During this uncertain time, the public have been provided with many different ways to still enjoy the arts. From the National Theatre at Home's weekly productions, to Andrew Lloyd Webber using YouTube as a platform to show some of his filmed productions every weekend, Theatre during Self Isolation has had to change to spread the joy it gives. With 'A Separate Peace', a new self isolation style has reared its head, and this style could become a promising development during the Theatre shutdown.

'A Separate Peace' is a play by Tom Stoppard, directed by Sam Yates. An impressive feat of technology, this was the first Live Theatre performance to use the cloud meeting rooms, Zoom, as a platform. Overall, the performance was enjoyable, but part of the story felt a little lost. The problem was, it wasn't possible to work out if the missed story elements were from the writing, or from distractions of watching a performance on Zoom. 

The actors of the piece were fantastic, with a strong cast made up of Jenna Coleman, David Morrissey, Ed Stoppard, Denise Gough and Maggie Service. However, the use of Zoom's green screen technology provided some distractions with the cast being left in weird shapes, and at points, parts of their bodies missing. This problem, for some reason, didn't occur with David Morrissey's screen. 
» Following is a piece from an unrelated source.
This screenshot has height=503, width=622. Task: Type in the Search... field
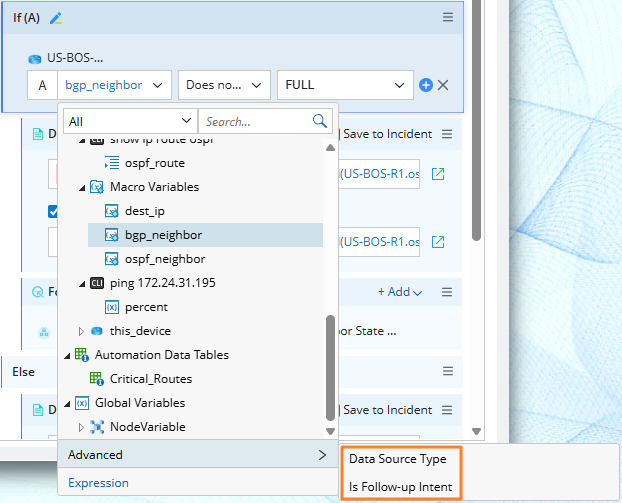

This production was an acted out reading of the play. However, to create fewer distractions and engage the audience, the scripts should either be at eye level of the camera, or the script should be learnt. There were many points of actors looking down slightly at their scripts, which distracted slightly from their amazing performances. If productions in this way are to be a success (and I think there is a very good possibility they will), these few adjustments will make the production on a whole feel more personal for their audience.

As a concept, live productions such as this could be the way forward to enable theatre to thrive during the lockdown. With the incredibly difficult technical elements of this style of theatre addressed with a bit more polish, this platform could make live theatre accessible to the masses in a totally new way.